■ Task requirements
A) Copy the Texas abortion text word for word, everything from "Around 39% of" down to "from sexual assault.".
B) Write the next part of the text on abortion in Texas, picking up right after its last sentence.

*** Extracted text Section Begins ***

Warren was referring to a 2020 poll by the Kaiser Family Foundation which found that 69% of adults did not want to see Roe v. Wade overturned. 

This is especially true for Texas residents, as the UT Austin poll showed. The survey, which was conducted in April and surveyed 1,200 registered voters, found that 78% of residents believed that abortion should be allowed in some form, while only 15% said it should be banned.

If Roe is overturned, Texas would only allow doctors to perform abortions if a person’s life is at risk or if the person is at risk for “substantial impairment of a major bodily function.” There would be no exceptions for cases of sexual assault or incest.

Around 39% of survey participants said that Texas residents should always be able to obtain the procedure as a matter of personal choice, and 11% said it should be available for other reasons, in addition to pregnancies that result from sexual assault. 

Twenty-eight percent of respondents felt that abortion should only be available in cases of rape or incest or when a person’s life is in danger, and 7% were unsure of where they stood on the issue. 

Texas has already experienced a preview of a post-Roe America for the last eight months. Since September 2021, residents have been living under the country’s most restrictive abortion law, which bans the procedure after about six weeks of pregnancy.

The legislation also allows for ordinary citizens to enforce it, through offering a cash incentive to those who file lawsuits against someone they think is breaking the law. 

The law rewards at least $10,000 for every lawsuit that successfully blocks a pregnant person from getting an abortion in the state. 

“For months, Texans have had to navigate a six-week abortion ban and bounty law that has upended access to essential care. [The Supreme Court’s] draft majority opinion confirms what we’ve anticipated all along: the end of our guaranteed right to abortion is imminent,” said Ana Ramón, interim executive director of the political action committee Annie’s List. 

At first, data indicated that the number of abortions in the state decreased by more than half after the new law went into effect last September. But over time, it became clear that Texas residents were finding ways to access the procedure, even if it meant traveling long distances or breaking the law. 

For example, The New York Times evaluated two studies from the University of Texas at Austin which found that out-of-state abortions and online requests for abortion pills filled in much of the gap for pregnant people who normally would have sought an abortion in the state.

*** Extracted text Section Ends ***
*** Extracted material Section Begins ***

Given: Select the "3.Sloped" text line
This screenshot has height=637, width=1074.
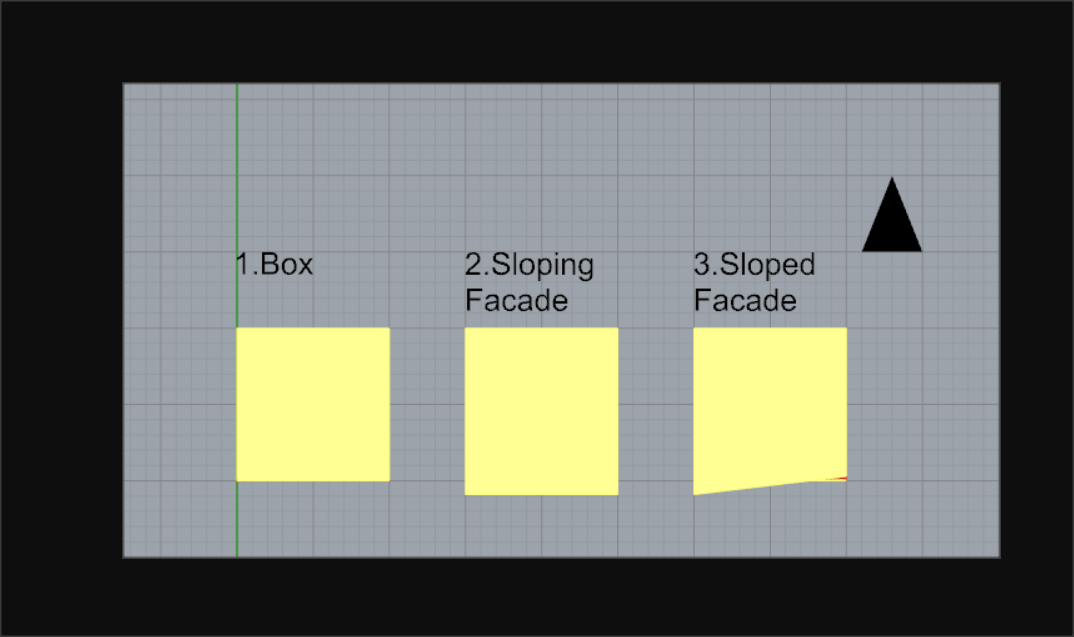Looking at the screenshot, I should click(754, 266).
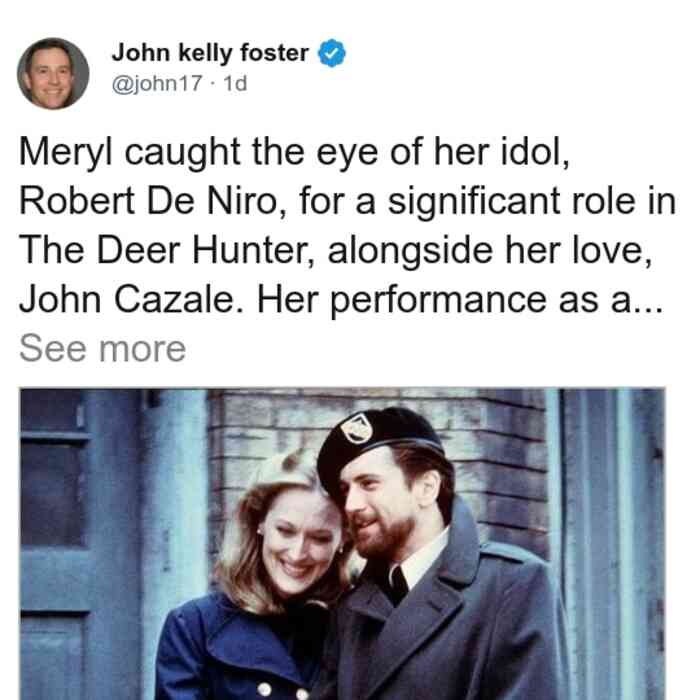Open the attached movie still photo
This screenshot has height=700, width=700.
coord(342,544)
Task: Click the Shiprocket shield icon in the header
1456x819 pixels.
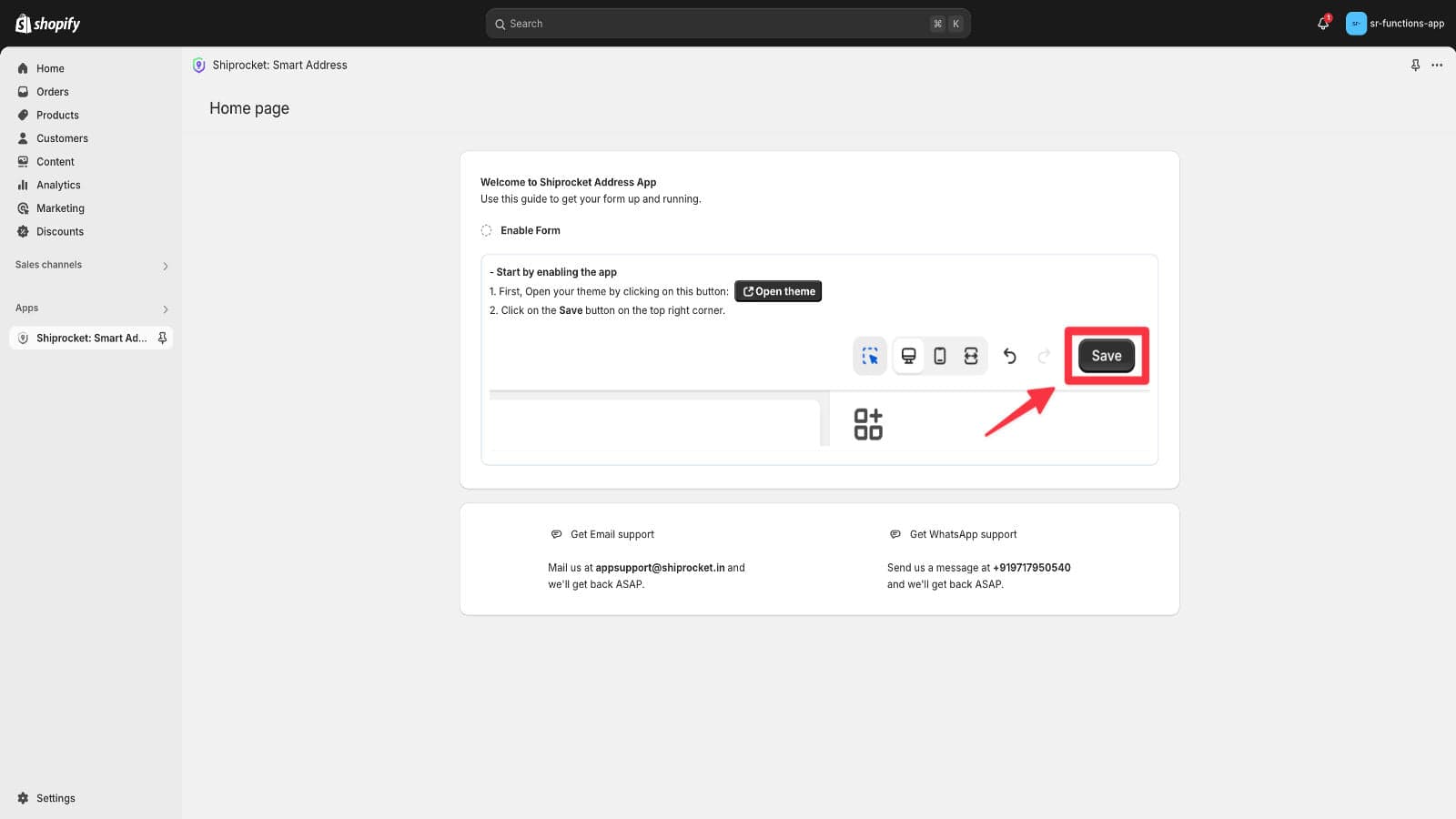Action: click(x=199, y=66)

*** Extracted material Section Ends ***
*** Extracted material Section Begins ***

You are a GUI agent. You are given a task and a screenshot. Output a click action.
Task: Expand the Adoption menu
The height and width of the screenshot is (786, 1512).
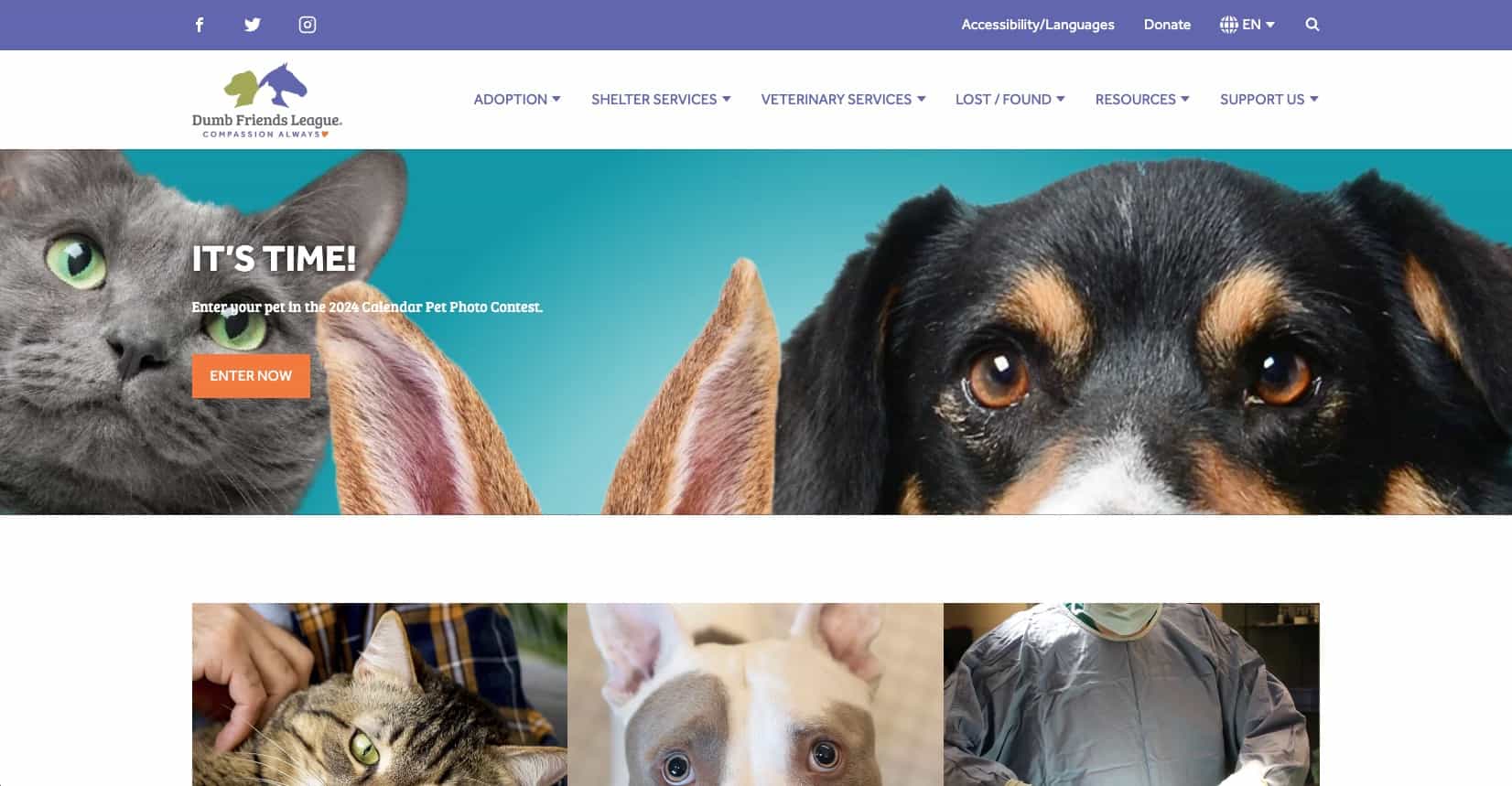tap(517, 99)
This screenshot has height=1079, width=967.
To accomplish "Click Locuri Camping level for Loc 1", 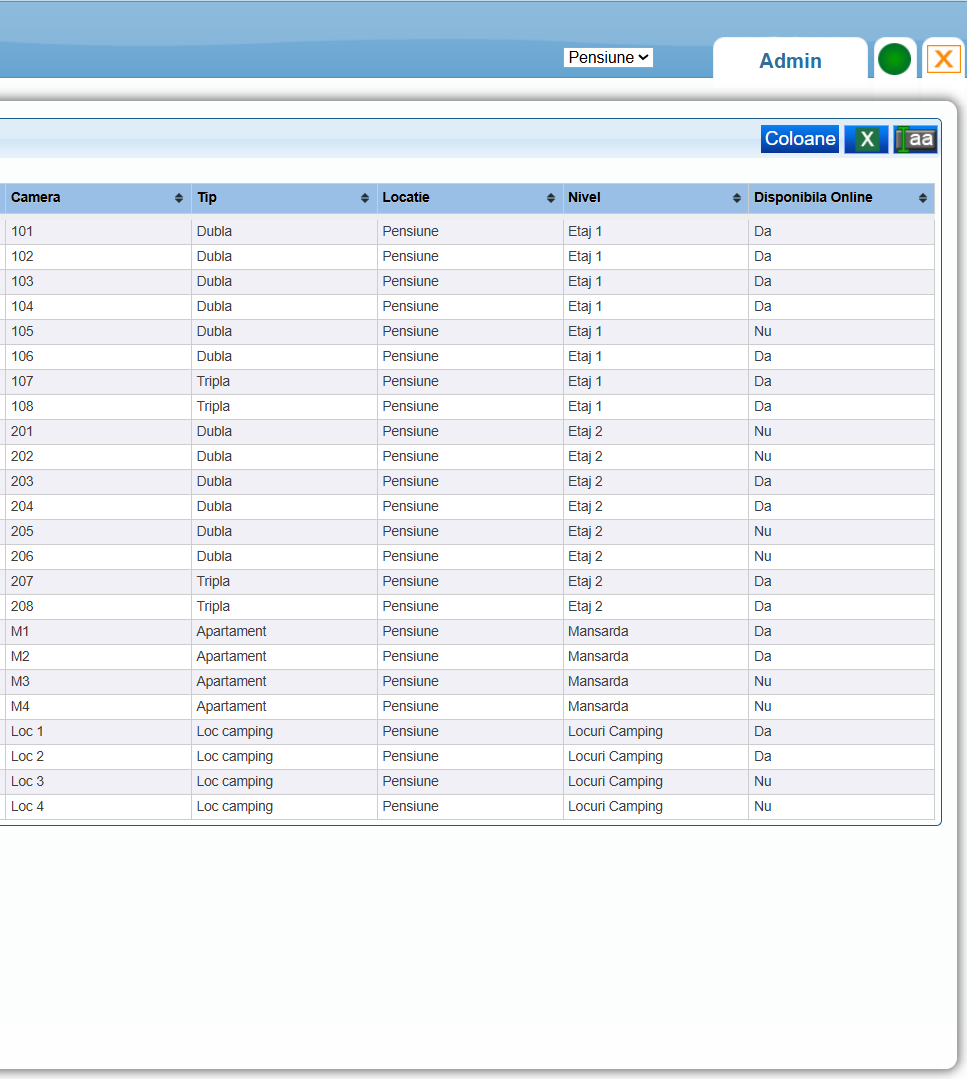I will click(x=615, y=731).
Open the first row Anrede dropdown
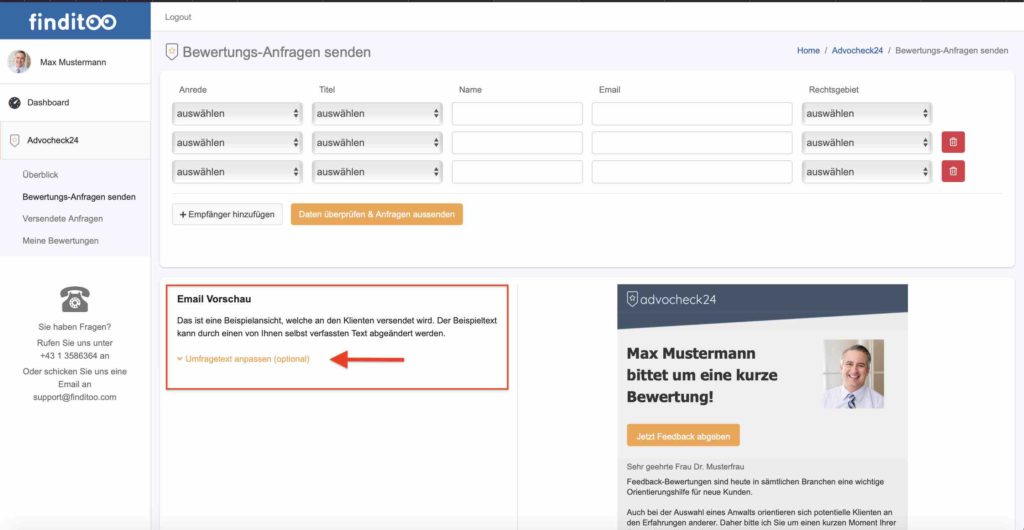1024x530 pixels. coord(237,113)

*** Extracted material Section Ends ***

■ List of answers
A)
Around 39% of survey participants said that Texas residents should always be able to obtain the procedure as a matter of personal choice, and 11% said it should be available for other reasons, in addition to pregnancies that result from sexual assault.

B)
Additionally, the Texas Policy Evaluation Project discovered that 1,400 Texans each month obtained abortions at clinics in seven nearby states after the law went into effect. 

“There has been no significant downward trend in the number of abortions between September and December 2021. Many pregnant Texans have been traveling to neighboring states to obtain abortion care, and some have traveled as far as Illinois, Maryland, and Washington,” the report said. 

Another study, conducted by Abigail Aiken, a professor at the University of Texas’ LBJ School of Public Affairs, found that requests for abortion pills from an international reproductive rights nonprofit soared after the law went into effect. 

Even though Texas passed another law in 2021 that made it illegal to prescribe abortion-inducing medications, it didn’t stop more than 130 Texans per day from requesting them. 

These findings don’t take into consideration the amount of pregnant people who may have sought abortion-inducing medication from other sources, cross the border to Mexico for the procedure, or terminated a pregnancy in some other way.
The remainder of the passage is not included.